Rendering AVCHD to MPG2 - Upper or Lower Field 1st

Kevin Mc wrote on 4/13/2009, 4:43 PM
I am editing some AVCHD (1440x1080) footage shot on my new Panasonic AG-HMC70P. I am rendering this to MPG2 for a standard DVD. I noticed during rendering that it was letter-boxing the left and right sides of the screen. After a bit of research I discovered to use the settings of 704x480 instead of the standard 720x480.

When rendering should the Field Order be Lower First, or Upper First? It's been my understanding that lower applies to MPG2 and upper applies to HD, but I'm still learning about fields and am not sure what is correct when rendering AVCHD down to MPG2 for a standard DVD.

My target is to watch this on my 42" flat screen LCD tele.

Thanks!
--Kevin

Comments

musicvid10 wrote on 4/13/2009, 7:23 PM
"I am rendering this to MPG2 for a standard DVD. "
NTSC DVD is generally 720x480. Although 704x480 is supported, you have no way of knowing how a given player is going to handle it. A more practical solution is to keep it at 720x480 and check "Stretch output to fill frame" when rendering. You may get some difference of opinion on this.

BTW, the thin black bars you see are the result of slight (2%) differences between 1440x1080@1.333 and 720x480@1.2121.

"When rendering should the Field Order be Lower First, or Upper First?"
Both are supported, although there is no reason to change the default DVD templates which are lower first.

"...am not sure what is correct when rendering AVCHD down to MPG2 for a standard DVD."
This is something you need not concern yourself with. Vegas does all the work for you. In the unlikely chance the captured field order was wrong, you would know it instantly.



Kevin Mc wrote on 4/14/2009, 9:53 AM
musicvid ~ thanks for such a thorough reply!! Very helpful info. I considered using the stretch option and now that you mentioned it, I think this is the way to go.

Thanks again,
--Kevin
musicvid10 wrote on 4/14/2009, 10:35 AM
"...there is no reason to change the default DVD templates which are lower first."

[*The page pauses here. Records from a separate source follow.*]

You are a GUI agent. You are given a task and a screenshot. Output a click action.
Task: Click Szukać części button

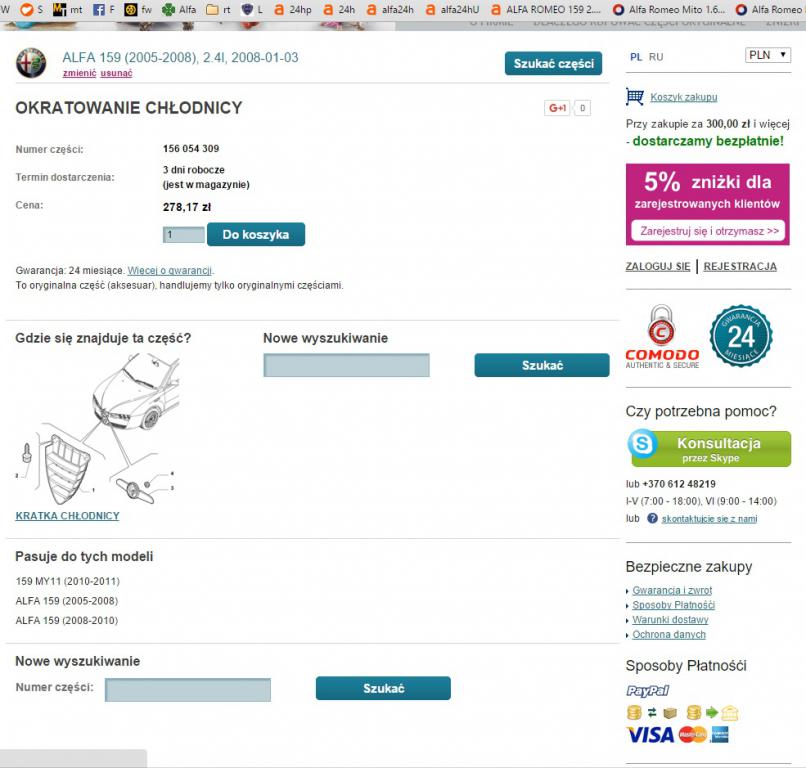click(554, 64)
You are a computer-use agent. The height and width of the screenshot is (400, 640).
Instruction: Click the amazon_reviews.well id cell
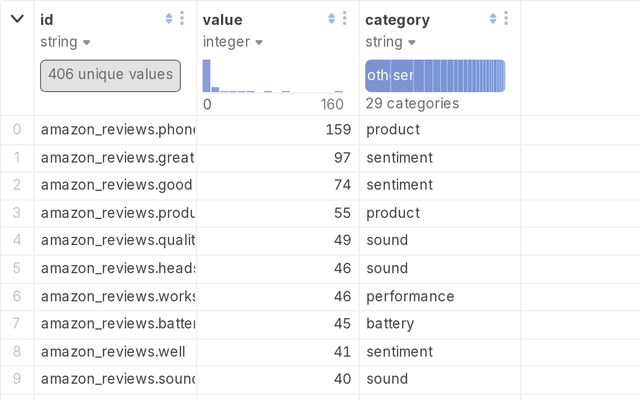115,352
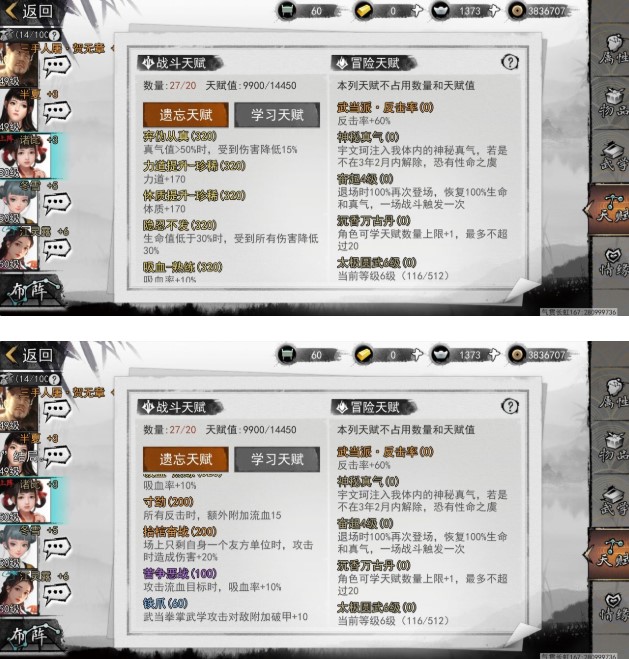The width and height of the screenshot is (629, 659).
Task: Open the help question mark in upper talent panel
Action: [x=510, y=62]
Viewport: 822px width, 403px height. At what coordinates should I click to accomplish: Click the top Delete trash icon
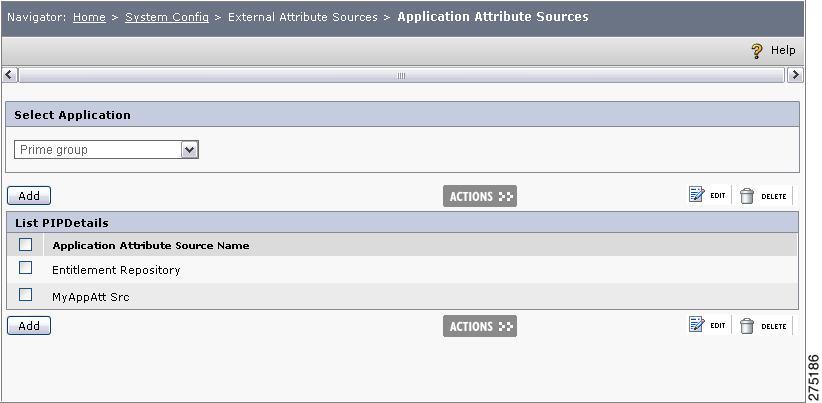click(747, 196)
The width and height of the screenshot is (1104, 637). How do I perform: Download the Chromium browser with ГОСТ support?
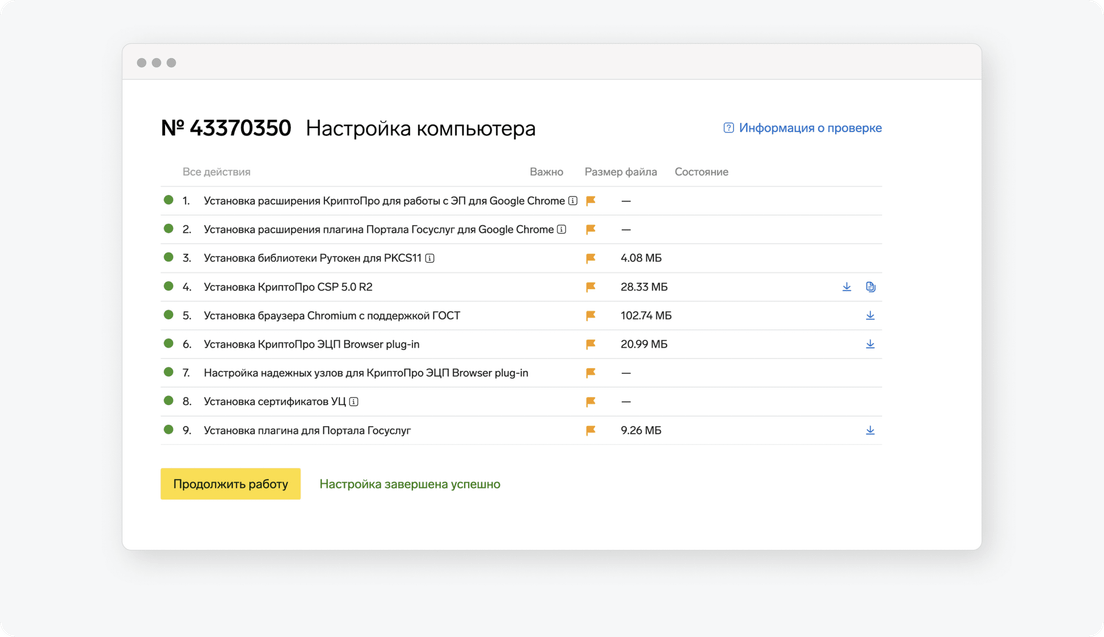[x=870, y=316]
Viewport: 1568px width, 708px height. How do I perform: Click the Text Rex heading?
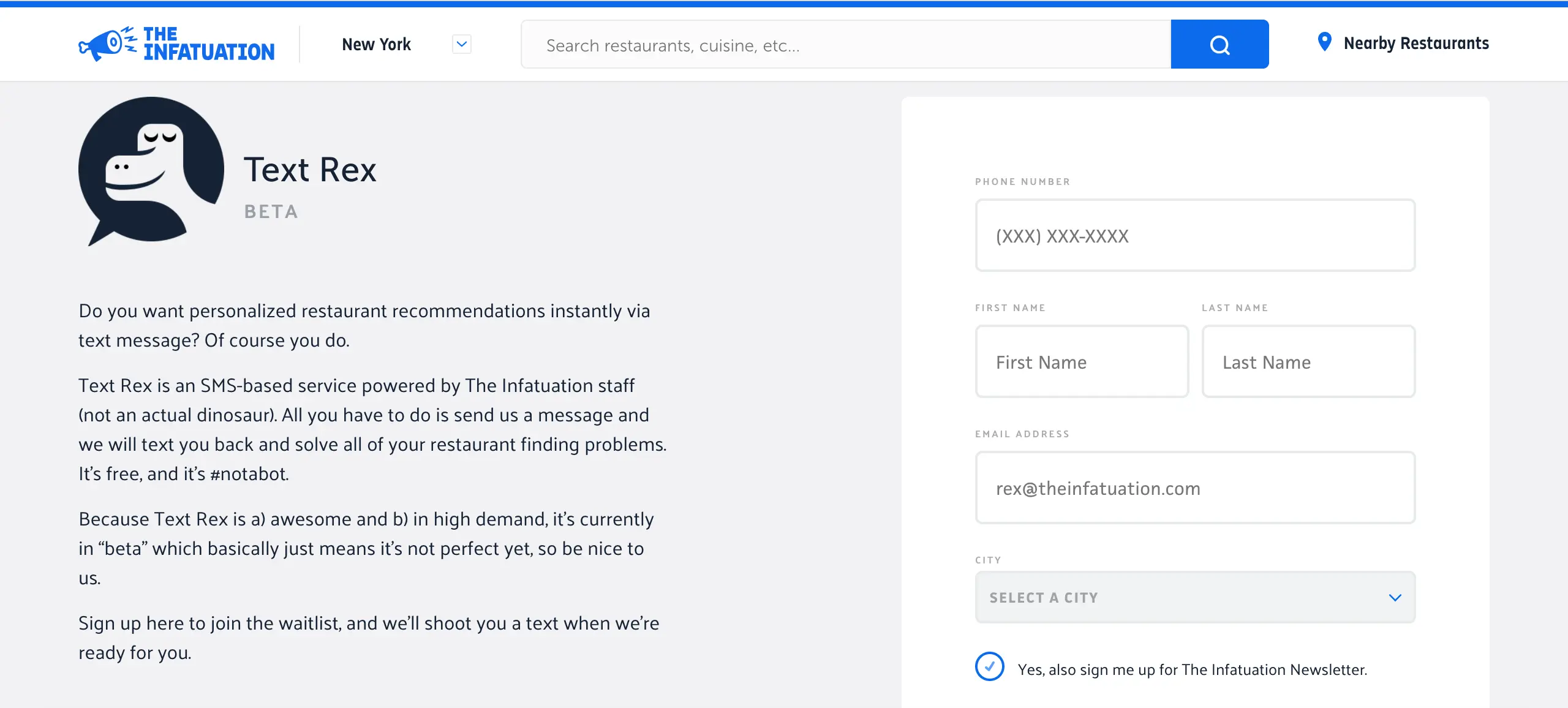pos(310,170)
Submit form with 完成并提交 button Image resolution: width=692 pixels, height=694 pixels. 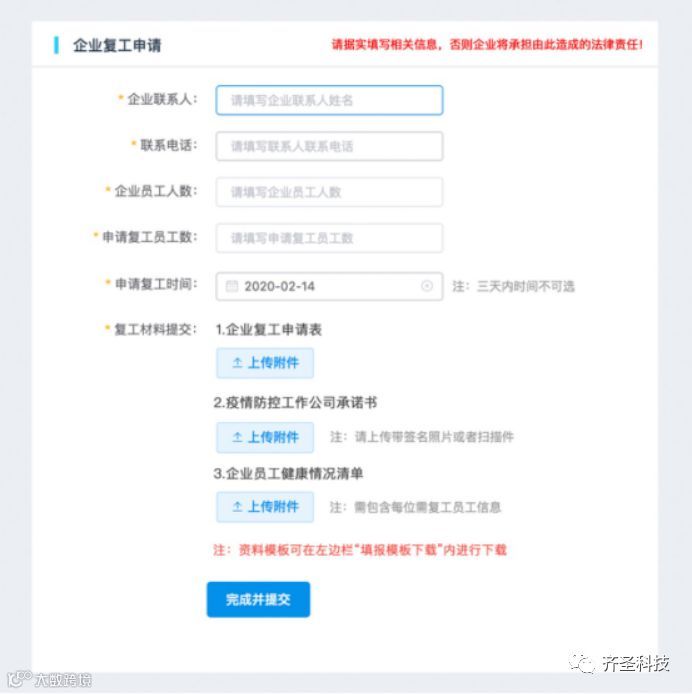(x=258, y=599)
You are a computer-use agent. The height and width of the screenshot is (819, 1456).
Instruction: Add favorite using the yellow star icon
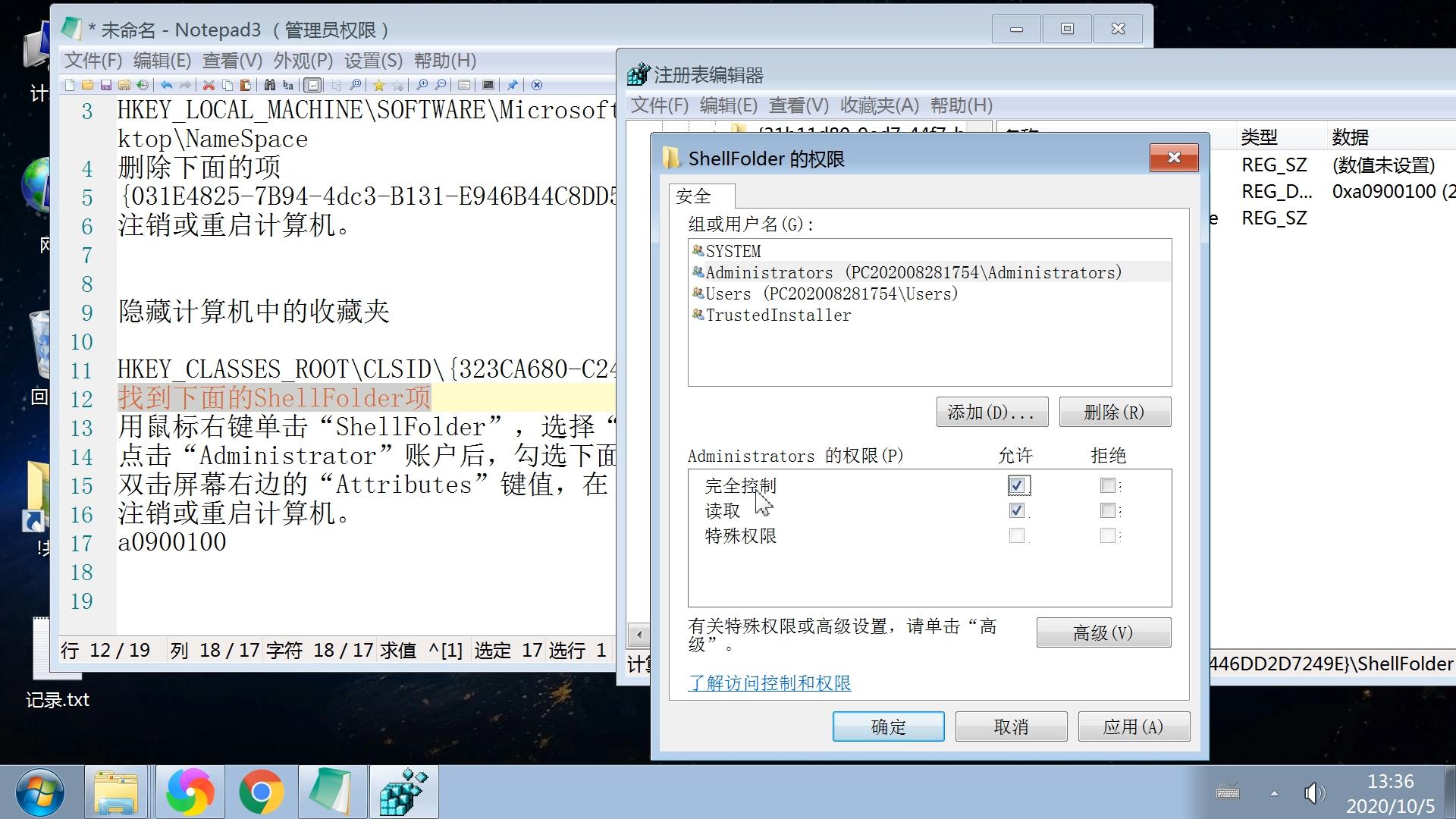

I wanted to clarify one thing by qualifying this answer I gave you:

My set-top DVD recorder records files that can be renamed to .vob or .mpg and opened in the Vegas timeline. They are recorded Upper Field First.

In this case, after trimming and editing, adding chapter points, or whatever, I will change the DVDA render template to Upper First, and match the average and max bitrates exactly, so the project will smart-render in a few minutes. If I left the render template at Lower First, it would want to recompress the whole thing, taking much longer.

So, in this case of matching the source .mpg field order, it is an advantage to change the render field order as well to enable smart-rendering.

In your case of AVC to MPEG-2, it would make no difference, because the whole project gets re-rendered anyway, meaning changing the field order would have no effect on the rendering time.
Kevin Mc wrote on 4/14/2009, 12:03 PM
That makes perfect sense. I do render the MPG2 (LLF) and AC3 streams separately and just created a test DVD in Architect ~ no re-rendering required ~ burned the project in just a few minutes on my quad computer. Even though this video is converted down from my Pani AVCHD footage to MPG2, the quality is soooo superior to that of my Pani DV camera.

Regarding fields ~ are they more a function of the final playback device (i.e. my DVD player or TV)?

--Kevin
John_Cline wrote on 4/14/2009, 2:15 PM
As long as the MPEG2 encoder knows the correct field order of the original file, then it can encode either LFF or UFF and will set the appropriate flag in the MPEG2 file. You can use either LFF or UFF for DVD compliant MEG2 files.

Generally, HD files (HDV or AVCHD or broadcast Transport Streams) are UFF, SD is typically LFF, although there are some exceptions. DV is always LFF.
musicvid10 wrote on 4/14/2009, 4:48 PM
"Regarding fields ~ are they more a function of the final playback device (i.e. my DVD player or TV)?"

You would have to ask. Like I implied, there is quite a bit more to this than meets the eye. Here is just a beginning tutorial:

http://lurkertech.com/lg/fields/

The programs that can actually swap field orders are VirtualDub and AviSynth using various plugins designed for the purpose.

Again, as John reinforced, this is nothing you need to worry about to render successfully in Vegas.
John_Cline wrote on 4/14/2009, 8:10 PM
You can use Vegas to swap fields if that's what you really want to do. Just manually set the file's properties and intentionally tell it the opposite field order from what it actually is.
musicvid10 wrote on 4/14/2009, 8:25 PM
Sorry for the ambiguity, that isn't what I was aiming at.

I was talking about surgical correction of field order reversal as a result of improper capture, which results as horrible vertical oscillation from field transposition.

To my knowledge, Vegas is not able to accomplish this, and Virtualdub filters are able to accomplish this, just my experience.

And again, this is not a subject for concern in Vegas if the capture looks OK. Thanks for pointing this out.